Rows of pointing data
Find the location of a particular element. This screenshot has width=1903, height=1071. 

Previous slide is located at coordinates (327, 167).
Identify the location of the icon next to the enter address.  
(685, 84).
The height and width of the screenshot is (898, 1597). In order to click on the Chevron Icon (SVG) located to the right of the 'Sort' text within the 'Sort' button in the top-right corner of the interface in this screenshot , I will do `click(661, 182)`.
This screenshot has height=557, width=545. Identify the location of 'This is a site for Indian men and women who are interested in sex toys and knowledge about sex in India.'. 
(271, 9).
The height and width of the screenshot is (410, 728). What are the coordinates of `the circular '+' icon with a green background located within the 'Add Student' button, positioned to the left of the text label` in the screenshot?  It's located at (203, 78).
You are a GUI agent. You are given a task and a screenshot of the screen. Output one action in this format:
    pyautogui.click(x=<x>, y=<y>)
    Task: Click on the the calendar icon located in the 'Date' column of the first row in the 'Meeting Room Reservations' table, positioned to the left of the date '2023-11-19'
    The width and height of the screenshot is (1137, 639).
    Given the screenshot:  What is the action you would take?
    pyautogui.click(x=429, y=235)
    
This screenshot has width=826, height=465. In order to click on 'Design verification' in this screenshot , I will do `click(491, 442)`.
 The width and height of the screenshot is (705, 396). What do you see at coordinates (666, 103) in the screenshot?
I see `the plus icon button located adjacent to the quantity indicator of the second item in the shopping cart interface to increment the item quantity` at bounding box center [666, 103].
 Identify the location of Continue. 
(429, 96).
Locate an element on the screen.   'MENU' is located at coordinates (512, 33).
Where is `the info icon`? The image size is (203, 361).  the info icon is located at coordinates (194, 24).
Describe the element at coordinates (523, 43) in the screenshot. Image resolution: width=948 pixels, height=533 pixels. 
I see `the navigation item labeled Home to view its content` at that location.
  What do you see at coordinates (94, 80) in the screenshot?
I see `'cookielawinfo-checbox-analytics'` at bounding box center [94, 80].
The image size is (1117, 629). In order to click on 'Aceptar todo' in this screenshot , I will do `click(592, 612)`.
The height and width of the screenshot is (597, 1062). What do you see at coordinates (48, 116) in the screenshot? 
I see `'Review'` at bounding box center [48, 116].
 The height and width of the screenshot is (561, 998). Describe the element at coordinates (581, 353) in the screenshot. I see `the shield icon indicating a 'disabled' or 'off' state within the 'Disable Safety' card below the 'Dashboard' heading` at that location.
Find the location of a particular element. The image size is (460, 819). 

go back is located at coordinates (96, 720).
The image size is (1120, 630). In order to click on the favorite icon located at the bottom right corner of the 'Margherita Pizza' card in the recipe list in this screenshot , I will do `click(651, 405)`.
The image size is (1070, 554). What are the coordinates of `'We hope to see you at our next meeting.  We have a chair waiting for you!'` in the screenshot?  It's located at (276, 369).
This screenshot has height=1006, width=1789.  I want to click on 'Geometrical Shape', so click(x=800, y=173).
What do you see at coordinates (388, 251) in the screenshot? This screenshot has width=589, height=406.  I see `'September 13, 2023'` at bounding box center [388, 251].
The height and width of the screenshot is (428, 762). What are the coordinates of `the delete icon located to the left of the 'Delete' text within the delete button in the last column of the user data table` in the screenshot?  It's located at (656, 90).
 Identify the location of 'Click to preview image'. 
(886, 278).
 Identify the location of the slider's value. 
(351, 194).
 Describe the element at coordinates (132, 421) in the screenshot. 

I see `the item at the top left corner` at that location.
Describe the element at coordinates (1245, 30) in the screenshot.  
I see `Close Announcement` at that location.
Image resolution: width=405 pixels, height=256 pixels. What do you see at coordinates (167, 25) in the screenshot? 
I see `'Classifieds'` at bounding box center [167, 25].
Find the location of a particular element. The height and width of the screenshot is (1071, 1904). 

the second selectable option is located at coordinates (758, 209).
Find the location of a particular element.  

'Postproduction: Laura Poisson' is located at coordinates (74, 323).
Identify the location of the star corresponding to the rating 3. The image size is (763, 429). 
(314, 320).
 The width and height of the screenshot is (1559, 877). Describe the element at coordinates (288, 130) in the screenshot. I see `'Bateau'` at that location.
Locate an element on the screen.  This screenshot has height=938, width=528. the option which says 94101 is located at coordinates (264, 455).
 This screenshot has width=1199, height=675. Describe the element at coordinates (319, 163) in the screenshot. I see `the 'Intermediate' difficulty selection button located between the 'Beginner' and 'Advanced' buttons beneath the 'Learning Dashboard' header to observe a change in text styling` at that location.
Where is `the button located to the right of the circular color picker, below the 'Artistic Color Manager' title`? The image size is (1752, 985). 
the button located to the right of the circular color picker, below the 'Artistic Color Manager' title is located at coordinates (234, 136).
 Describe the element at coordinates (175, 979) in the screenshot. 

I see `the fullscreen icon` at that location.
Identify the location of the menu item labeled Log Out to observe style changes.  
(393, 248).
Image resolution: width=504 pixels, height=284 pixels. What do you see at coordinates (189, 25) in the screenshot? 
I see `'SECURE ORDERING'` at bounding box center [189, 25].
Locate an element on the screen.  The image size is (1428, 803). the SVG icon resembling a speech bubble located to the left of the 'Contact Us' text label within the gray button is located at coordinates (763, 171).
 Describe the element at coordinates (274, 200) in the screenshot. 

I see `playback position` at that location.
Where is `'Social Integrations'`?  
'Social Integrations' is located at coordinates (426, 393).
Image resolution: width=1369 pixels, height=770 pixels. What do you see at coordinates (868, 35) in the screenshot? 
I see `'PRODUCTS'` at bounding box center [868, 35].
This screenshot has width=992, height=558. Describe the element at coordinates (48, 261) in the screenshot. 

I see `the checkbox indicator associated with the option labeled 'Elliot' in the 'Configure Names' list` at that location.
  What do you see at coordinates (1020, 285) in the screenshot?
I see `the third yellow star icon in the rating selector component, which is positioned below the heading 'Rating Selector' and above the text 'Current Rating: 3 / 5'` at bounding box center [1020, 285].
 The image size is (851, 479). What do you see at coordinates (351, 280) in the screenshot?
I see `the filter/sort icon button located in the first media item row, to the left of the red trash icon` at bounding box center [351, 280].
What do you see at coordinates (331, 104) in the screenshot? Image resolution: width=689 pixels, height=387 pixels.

Aim of the task: Present the rows from the first one through the line containing "The height and width of the screenshot is (898, 1597)." as a numbered list, leaving out any blank lines.

Solution to the exercise:
1. Find the location of a particular element. This screenshot has width=1903, height=1071. 
2. Previous slide is located at coordinates (327, 167).
3. Identify the location of the icon next to the enter address.  
4. (685, 84).
5. The height and width of the screenshot is (898, 1597). In order to click on the Chevron Icon (SVG) located to the right of the 'Sort' text within the 'Sort' button in the top-right corner of the interface in this screenshot , I will do `click(661, 182)`.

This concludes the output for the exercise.